* **What needs to be done**: In the entries that follow, find the line containing "Task: Select the V1 pulse source symbol"; from there, copy every line exactly through the line containing "Close the Project".

* **Supplied information**:
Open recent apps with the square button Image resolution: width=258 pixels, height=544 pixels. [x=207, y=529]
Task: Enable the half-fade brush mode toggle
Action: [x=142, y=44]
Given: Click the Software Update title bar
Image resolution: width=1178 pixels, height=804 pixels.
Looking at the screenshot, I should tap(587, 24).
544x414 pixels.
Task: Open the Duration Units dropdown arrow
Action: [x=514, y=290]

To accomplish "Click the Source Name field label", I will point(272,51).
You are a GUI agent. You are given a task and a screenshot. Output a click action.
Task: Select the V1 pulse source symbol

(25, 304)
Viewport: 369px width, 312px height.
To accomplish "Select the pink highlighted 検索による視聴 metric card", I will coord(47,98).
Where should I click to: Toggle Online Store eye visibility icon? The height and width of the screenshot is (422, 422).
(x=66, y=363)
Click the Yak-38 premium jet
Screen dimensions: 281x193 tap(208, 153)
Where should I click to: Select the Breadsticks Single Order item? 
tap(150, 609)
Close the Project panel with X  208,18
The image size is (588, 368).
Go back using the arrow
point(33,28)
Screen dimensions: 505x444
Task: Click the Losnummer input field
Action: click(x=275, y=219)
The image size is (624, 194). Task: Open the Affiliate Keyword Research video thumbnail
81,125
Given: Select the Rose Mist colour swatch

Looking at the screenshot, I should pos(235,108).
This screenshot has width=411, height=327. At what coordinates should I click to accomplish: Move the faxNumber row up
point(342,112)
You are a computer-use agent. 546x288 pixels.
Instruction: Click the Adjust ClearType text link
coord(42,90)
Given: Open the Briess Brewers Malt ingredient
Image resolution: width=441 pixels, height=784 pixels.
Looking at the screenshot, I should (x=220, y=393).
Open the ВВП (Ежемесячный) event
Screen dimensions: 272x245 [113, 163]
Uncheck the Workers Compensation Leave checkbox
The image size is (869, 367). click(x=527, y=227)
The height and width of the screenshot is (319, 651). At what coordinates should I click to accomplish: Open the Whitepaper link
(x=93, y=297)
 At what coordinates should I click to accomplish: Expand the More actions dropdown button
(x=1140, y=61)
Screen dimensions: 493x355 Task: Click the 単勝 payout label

* **Exercise response**:
Task: Select the V1 pulse source symbol

(25, 304)
Viewport: 369px width, 312px height.
To accomplish "Select the pink highlighted 検索による視聴 metric card", I will coord(47,98).
Where should I click to: Toggle Online Store eye visibility icon? The height and width of the screenshot is (422, 422).
(x=66, y=363)
Click the Yak-38 premium jet
Screen dimensions: 281x193 tap(208, 153)
Where should I click to: Select the Breadsticks Single Order item? 
tap(150, 609)
Close the Project panel with X  208,18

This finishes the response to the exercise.